Print all of the data exactly.

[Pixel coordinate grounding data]
┏━━
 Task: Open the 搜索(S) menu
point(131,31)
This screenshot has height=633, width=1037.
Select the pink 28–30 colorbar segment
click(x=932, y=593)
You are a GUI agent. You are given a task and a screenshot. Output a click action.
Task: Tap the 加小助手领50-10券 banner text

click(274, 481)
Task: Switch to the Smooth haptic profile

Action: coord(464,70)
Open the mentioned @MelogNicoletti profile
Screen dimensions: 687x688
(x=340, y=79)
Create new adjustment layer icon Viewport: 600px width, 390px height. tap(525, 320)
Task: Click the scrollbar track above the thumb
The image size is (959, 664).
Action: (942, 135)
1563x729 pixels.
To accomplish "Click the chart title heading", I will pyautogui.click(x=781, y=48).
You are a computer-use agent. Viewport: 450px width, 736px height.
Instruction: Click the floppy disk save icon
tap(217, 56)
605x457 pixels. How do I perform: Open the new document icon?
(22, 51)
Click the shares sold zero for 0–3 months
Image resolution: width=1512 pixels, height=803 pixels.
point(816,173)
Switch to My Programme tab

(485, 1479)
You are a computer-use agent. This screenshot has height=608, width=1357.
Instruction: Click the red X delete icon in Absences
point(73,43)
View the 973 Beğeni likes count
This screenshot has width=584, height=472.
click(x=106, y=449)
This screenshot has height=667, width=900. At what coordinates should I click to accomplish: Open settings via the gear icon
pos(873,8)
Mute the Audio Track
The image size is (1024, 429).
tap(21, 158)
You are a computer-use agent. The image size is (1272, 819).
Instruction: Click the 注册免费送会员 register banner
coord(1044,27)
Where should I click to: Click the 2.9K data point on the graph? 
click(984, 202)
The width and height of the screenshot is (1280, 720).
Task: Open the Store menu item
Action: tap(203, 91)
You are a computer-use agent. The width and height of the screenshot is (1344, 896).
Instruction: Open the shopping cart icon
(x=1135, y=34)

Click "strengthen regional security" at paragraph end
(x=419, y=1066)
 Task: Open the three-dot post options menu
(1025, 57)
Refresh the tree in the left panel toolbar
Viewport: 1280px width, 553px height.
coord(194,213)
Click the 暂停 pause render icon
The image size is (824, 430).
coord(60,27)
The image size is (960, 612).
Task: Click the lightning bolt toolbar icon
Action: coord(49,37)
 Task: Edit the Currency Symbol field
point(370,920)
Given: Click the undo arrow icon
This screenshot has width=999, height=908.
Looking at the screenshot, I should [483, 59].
┗━━
» Task response
 Task: Open the 搜索(S) menu
point(131,31)
This screenshot has height=633, width=1037.
Select the pink 28–30 colorbar segment
click(x=932, y=593)
You are a GUI agent. You are given a task and a screenshot. Output a click action.
Task: Tap the 加小助手领50-10券 banner text

click(274, 481)
Task: Switch to the Smooth haptic profile

Action: coord(464,70)
Open the mentioned @MelogNicoletti profile
Screen dimensions: 687x688
(x=340, y=79)
Create new adjustment layer icon Viewport: 600px width, 390px height. tap(525, 320)
Task: Click the scrollbar track above the thumb
The image size is (959, 664).
Action: (942, 135)
1563x729 pixels.
To accomplish "Click the chart title heading", I will pyautogui.click(x=781, y=48).
You are a computer-use agent. Viewport: 450px width, 736px height.
Instruction: Click the floppy disk save icon
tap(217, 56)
605x457 pixels. How do I perform: Open the new document icon?
(22, 51)
Click the shares sold zero for 0–3 months
Image resolution: width=1512 pixels, height=803 pixels.
point(816,173)
Switch to My Programme tab

(485, 1479)
You are a computer-use agent. This screenshot has height=608, width=1357.
Instruction: Click the red X delete icon in Absences
point(73,43)
View the 973 Beğeni likes count
This screenshot has width=584, height=472.
click(x=106, y=449)
This screenshot has height=667, width=900. At what coordinates should I click to accomplish: Open settings via the gear icon
pos(873,8)
Mute the Audio Track
The image size is (1024, 429).
tap(21, 158)
You are a computer-use agent. The image size is (1272, 819).
Instruction: Click the 注册免费送会员 register banner
coord(1044,27)
Where should I click to: Click the 2.9K data point on the graph? 
click(984, 202)
The width and height of the screenshot is (1280, 720).
Task: Open the Store menu item
Action: tap(203, 91)
You are a computer-use agent. The width and height of the screenshot is (1344, 896).
Instruction: Open the shopping cart icon
(x=1135, y=34)

Click "strengthen regional security" at paragraph end
(x=419, y=1066)
 Task: Open the three-dot post options menu
(1025, 57)
Refresh the tree in the left panel toolbar
Viewport: 1280px width, 553px height.
coord(194,213)
Click the 暂停 pause render icon
The image size is (824, 430).
coord(60,27)
The image size is (960, 612).
Task: Click the lightning bolt toolbar icon
Action: coord(49,37)
 Task: Edit the Currency Symbol field
point(370,920)
Given: Click the undo arrow icon
This screenshot has width=999, height=908.
Looking at the screenshot, I should [483, 59].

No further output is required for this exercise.